"Green Shift" is mainstream policy
There's lots of FUD being spread about the Liberals' proposed carbon tax. Similar taxes have been used in other countries for years now, and they work
If the Conservatives had come up with the Green Shift policy, I would be voting Conservative. If the NDP had come up with it, I'd be voting NDP. In fact, in Canada it's the Green Party that first developed the idea of a revenue-neutral transition from taxing income to taxing waste. Who came up with it doesn't matter. What matters is that it happen, and soon.

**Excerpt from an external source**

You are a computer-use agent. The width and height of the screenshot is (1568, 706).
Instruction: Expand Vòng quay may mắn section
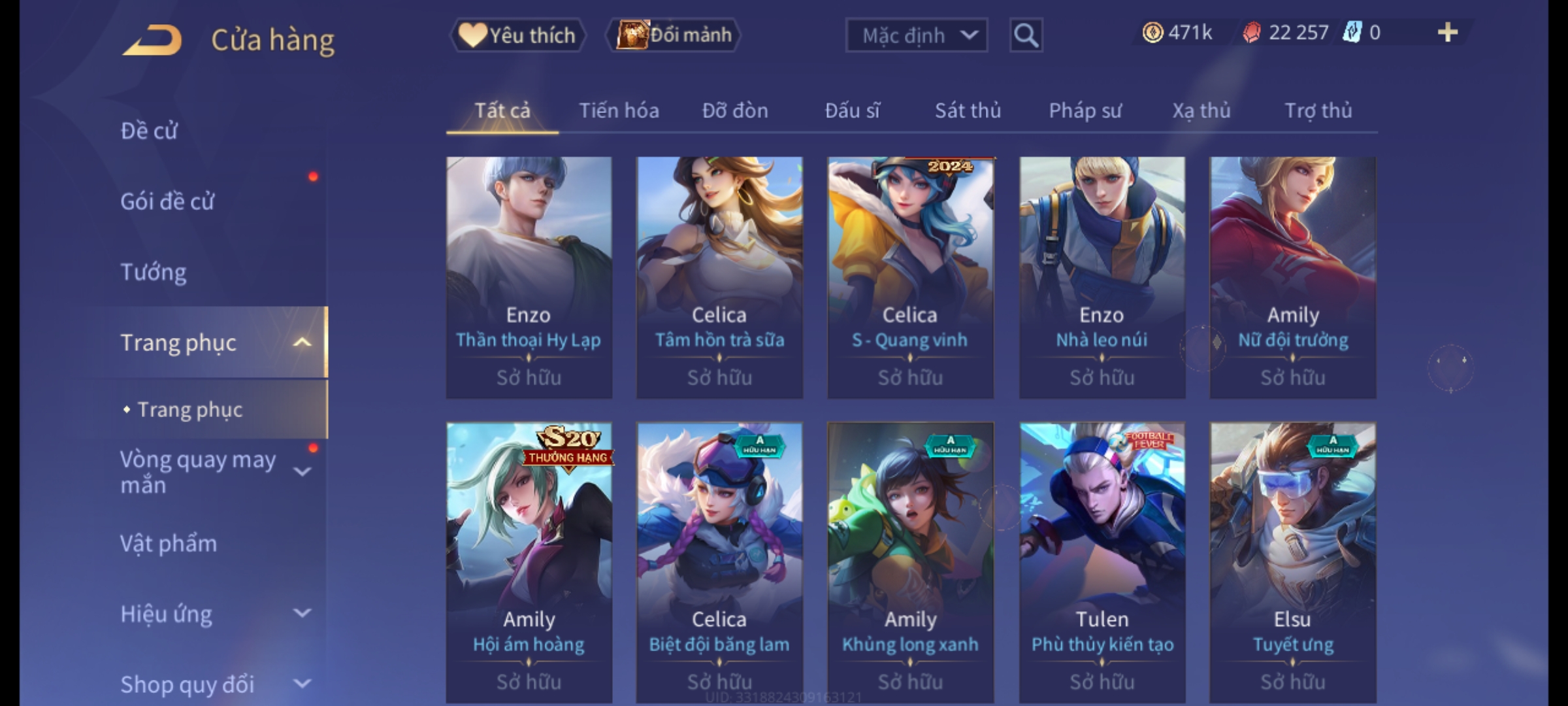tap(302, 471)
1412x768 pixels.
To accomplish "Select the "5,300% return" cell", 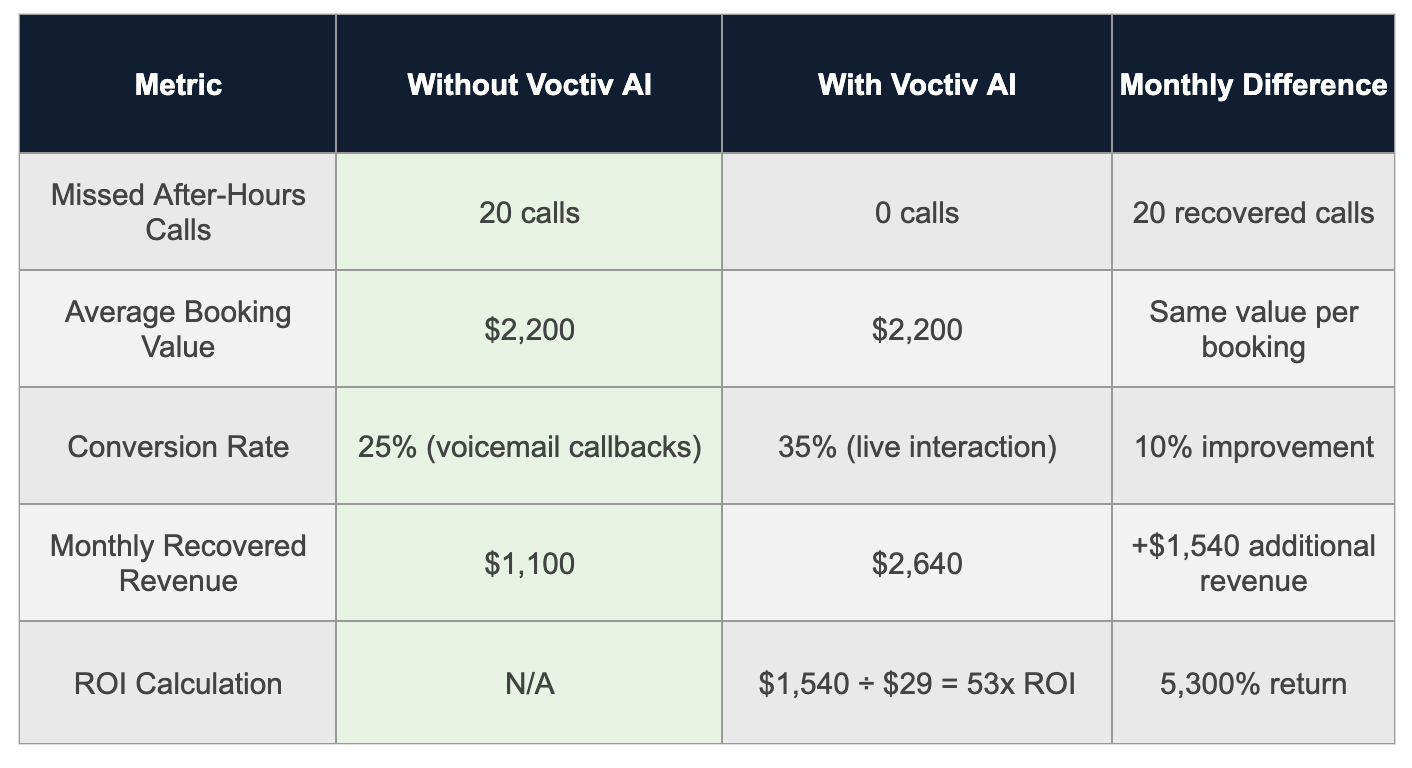I will tap(1253, 684).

The fact is that tax plans like this are not new. Germany has been employing a similar tax for ten years now, and Germany's record with green tech is stellar: 250,000 jobs directly relating to sustainable technologies is nothing to sneeze at. Other countries that are either enacting such measures now or are intensively studying them include the UK, Portugal, and the Netherlands.
The devil's always in the details, but tax shifts like this are fundamentally simpler than other measures the provinces are already planning, such as the cap and trade market for carbon that is a major goal of the Western Climate Initiative (which 70% of Canadians now belong to). Tax shifting is simple: the government stops taxing you for being productive, and starts taxing you for being wasteful. This means more money in our pockets for at least two reasons: first, the carbon tax is immediately offset by income and business tax reductions; secondly, making waste expensive gives companies incentive to become more efficient, and efficiency drives down costs. This is why costs don't get passed on to the consumer, and it is why everything eventually becomes cheaper rather than more expensive.
When demand for fossil fuels increases, their prices go up. When demand for renewables like wind or solar power increases... their prices go down.
You can have more money in your pocket while making a huge difference to the environment. And this tax would not apply to gasoline.
The reason the Conservatives are complaining about the "Green Shift" proposal is that it would have been a perfect policy for them--more money all around with less of a hit on the consumer--but they didn't think of it first.